Bu, yalnız sevdiklerimizle ilgili değildir. Kişiliğimize ya da yapımıza bağlı olarak aynı şeyleri kendimiz için de uygularız. Sonuç yine aynıdır. Bunlardan hep üzüntü duyarız, ama  bir türlü yapacaklarımıza “öncelikli sıralama”yı sağlayamayız.
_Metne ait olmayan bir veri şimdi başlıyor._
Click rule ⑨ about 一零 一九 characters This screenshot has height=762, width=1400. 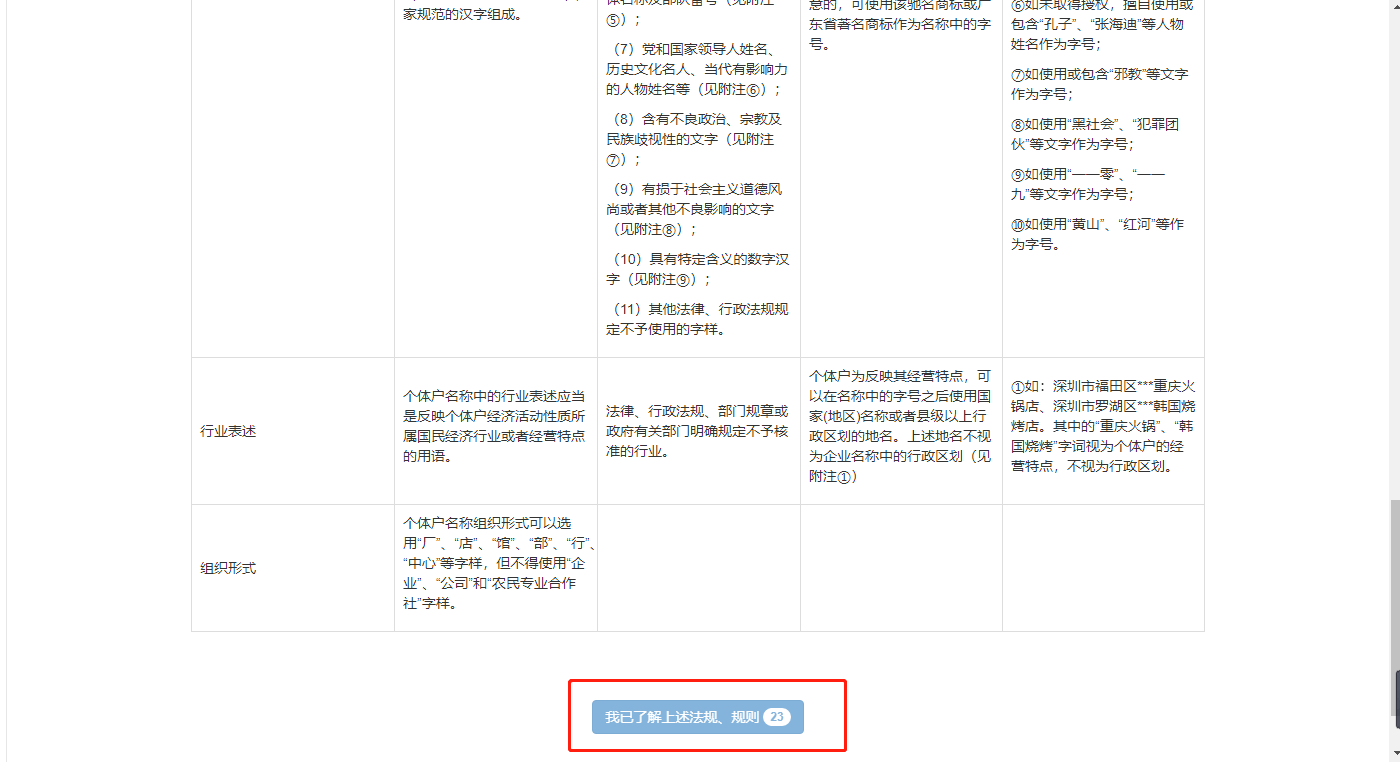point(1095,184)
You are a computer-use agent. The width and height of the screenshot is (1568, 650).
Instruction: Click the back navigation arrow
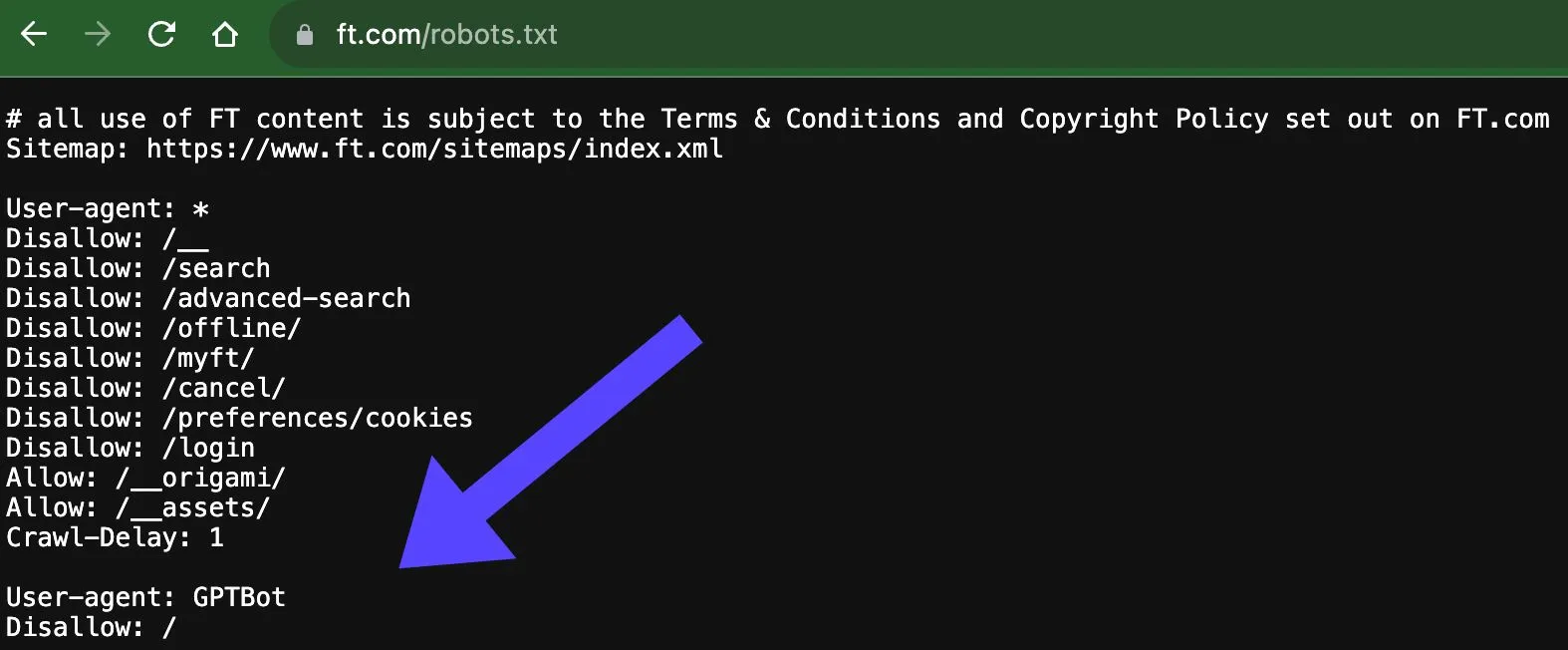coord(33,35)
“Ölüm gerçeği ” insanı yüzyıllarca düşündürmüş. Dinlerin felsefesinde önemli bir yer tutmuş. Her canlıya biçilen ömür denen sürecin doğal bir sonucu olarak, bütün toplumlarda; acılardan, geleneksel törenlere uzanan bir dizi anlayış, bunların sonucu olarak da değişik   inançlar oluşmuş. “Hiç ölmeyecekmiş gibi bu dünya için, yarın ölecekmiş gibi öteki dünya için çalışmak ” öğütlenmiş. Öteki dünya insanı sürekli meşgul etmiş. Ölüm düşüncesi belki de korkuların en dehşetlisi olmuş. Bazen de bu dünyanın ağır yükünden kurtulmanın tek çaresi olmuş.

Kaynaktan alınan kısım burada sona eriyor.